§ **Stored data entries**
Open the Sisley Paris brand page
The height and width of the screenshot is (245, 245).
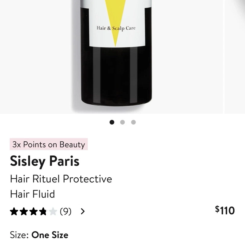click(x=45, y=161)
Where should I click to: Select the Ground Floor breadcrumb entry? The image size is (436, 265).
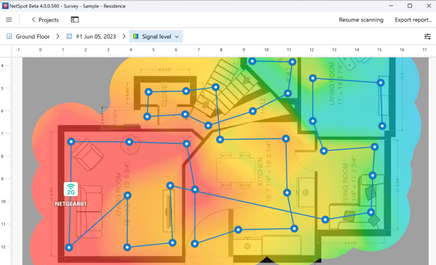(33, 36)
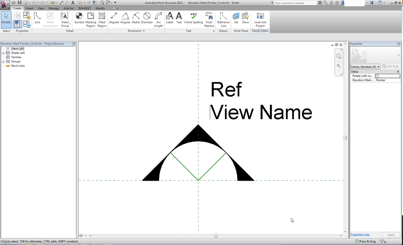Viewport: 403px width, 245px height.
Task: Activate the Masking Region tool
Action: [x=91, y=18]
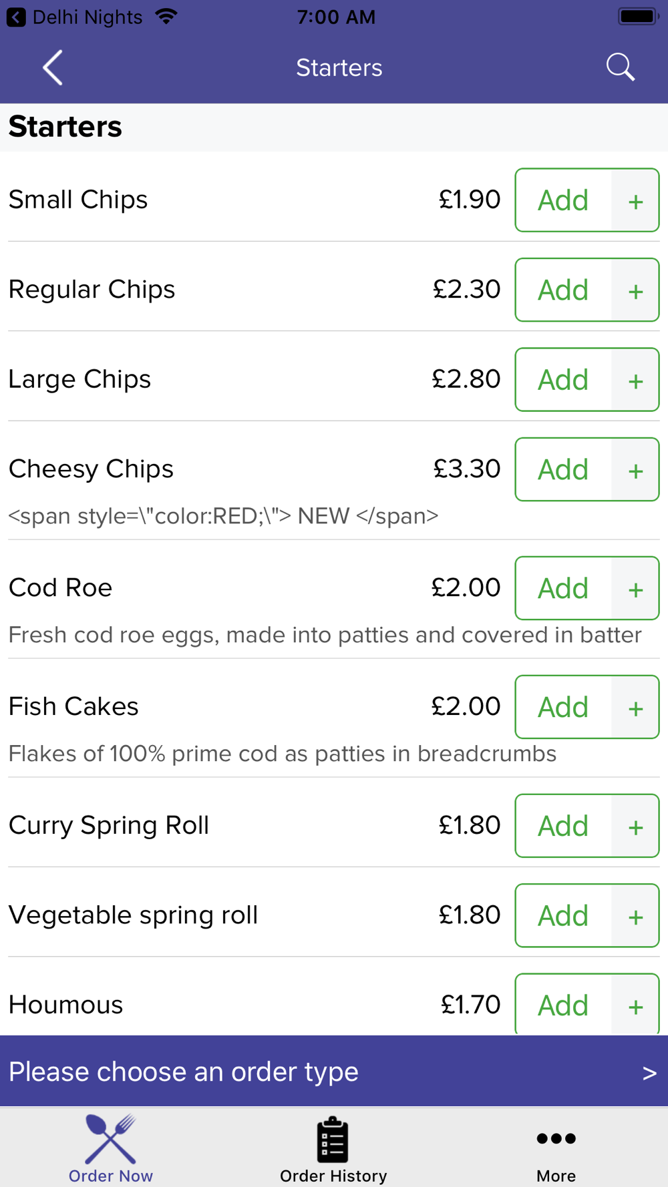Open the Fish Cakes item description
Viewport: 668px width, 1187px height.
[283, 754]
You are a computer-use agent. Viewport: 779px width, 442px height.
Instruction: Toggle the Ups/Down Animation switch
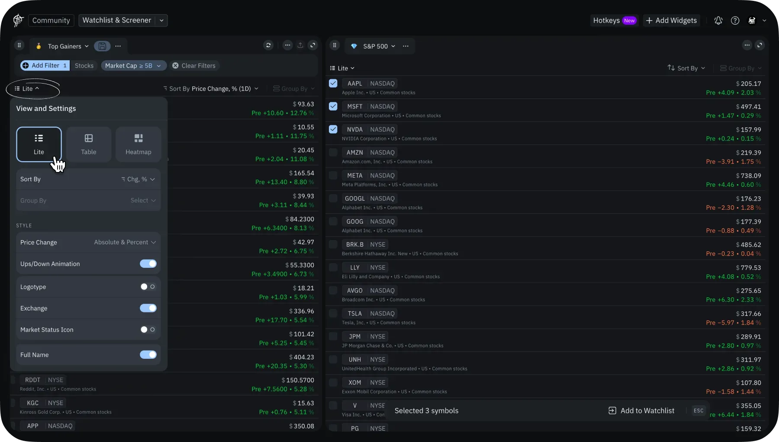pos(148,264)
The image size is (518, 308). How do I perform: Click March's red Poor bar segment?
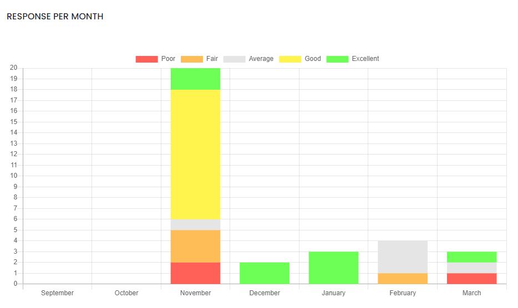(x=471, y=278)
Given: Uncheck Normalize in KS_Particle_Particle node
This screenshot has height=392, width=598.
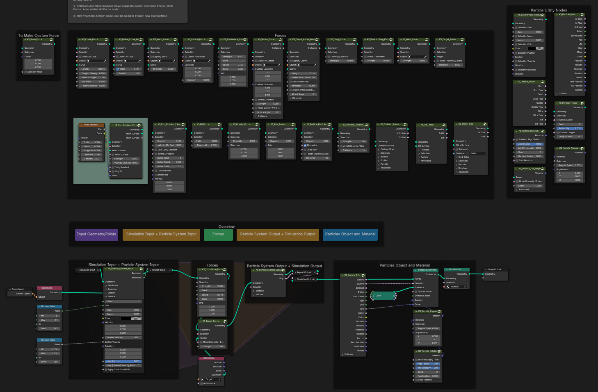Looking at the screenshot, I should coord(305,145).
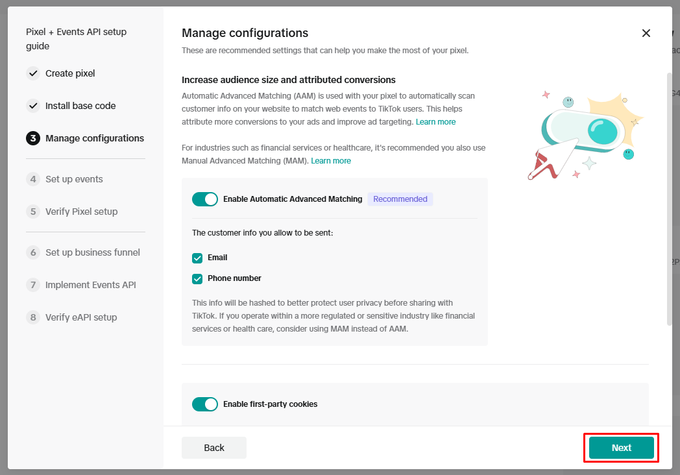The image size is (680, 475).
Task: Click the step 4 number circle
Action: 33,179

§ **AIM OF THE TASK**
What's needed is every record restated exactly, pictures excluded.

§ **SOLUTION TO THIS PROBLEM**
Open the Sisley Paris brand page
The height and width of the screenshot is (245, 245).
click(x=45, y=161)
Where should I click to: Select the Ground Floor breadcrumb entry? The image size is (436, 265).
(33, 36)
Viewport: 403px width, 245px height.
Task: Activate the Masking Region tool
Action: [x=91, y=18]
Open the Fish Cakes item description
Viewport: 668px width, 1187px height.
[283, 754]
You are a computer-use agent. Viewport: 779px width, 442px height.
Instruction: Toggle the Ups/Down Animation switch
pos(148,264)
The image size is (518, 308). How do I perform: Click March's red Poor bar segment?
(x=471, y=278)
Given: Uncheck Normalize in KS_Particle_Particle node
This screenshot has height=392, width=598.
Looking at the screenshot, I should coord(305,145).
The image size is (680, 475).
Task: Click the step 4 number circle
Action: 33,179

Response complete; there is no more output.